DNS over QUIC at AdGuard

AdGuard presented their experiences in DNS over QUIC (DoQ). AdGuard is a relatively recent entrant in the open public resolver landscape, with a public service launched in December 2018. As the name suggests, the intent was to provide a DNS resolution service that blocked the presentation of advertisements (ads) by using DNS filtering. They’ve been one of the first open resolvers to support access via DoQ.

QUIC is essentially a transport protocol that combines TCP and TLS into a single protocol that supports stream multiplexing, using a basic UDP presentation to the network and cloaking all transport controls and the payload behind an encryption veil. It also removes one round-trip time (RTT) from the handshake process, allowing for faster session setup.

Being an overlay DNS resolver, the user base of AdGuard are clients who have deliberately chosen to use this service, and they’re not using the conventional default settings of their service provider. It’s challenging to ascribe motives to this choice, but there are a few reasons why a client would elect to use AdGuard’s services via an encrypted DNS session. Not only is the user not exposing their DNS activity to the local environment, but by using an encrypted tunnel it bypasses any local measures that may intercept and potentially manipulate DNS responses.

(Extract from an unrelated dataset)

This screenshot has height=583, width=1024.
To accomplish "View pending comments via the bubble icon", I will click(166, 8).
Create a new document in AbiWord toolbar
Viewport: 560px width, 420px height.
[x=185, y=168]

AdGuard reports that 14% of their DNS traffic is over UDP port 53, 70% uses DNS over TLS (DoT), 15% uses DNS over HTTPS (DoH) and 1% uses DoQ. Considering that implementations of DoQ are very recent, even 1% of traffic is surprising at this point.

Chart showing DNS transports as seen by AdGuard.
Figure 1 — DNS transports as seen by AdGuard, from ‘DNS-over-QUIC’, Andrey Meshkov, AdGuard.

AdGuard reports that DoQ connections are more stable than DoH or DoT, in that the connection is held up for an average of 30 queries, while DoT connections are held for an average of nine queries and DoH for an average of 14 queries. They report a server CPU load that is commensurate with DoH, which is slightly higher than DoT, with 60% of the server CPU time spent in QUIC code. (Although it is unclear to me if the kernel TCP code of DoT and DoH was included in this comparison). QUIC is implemented as a user level module.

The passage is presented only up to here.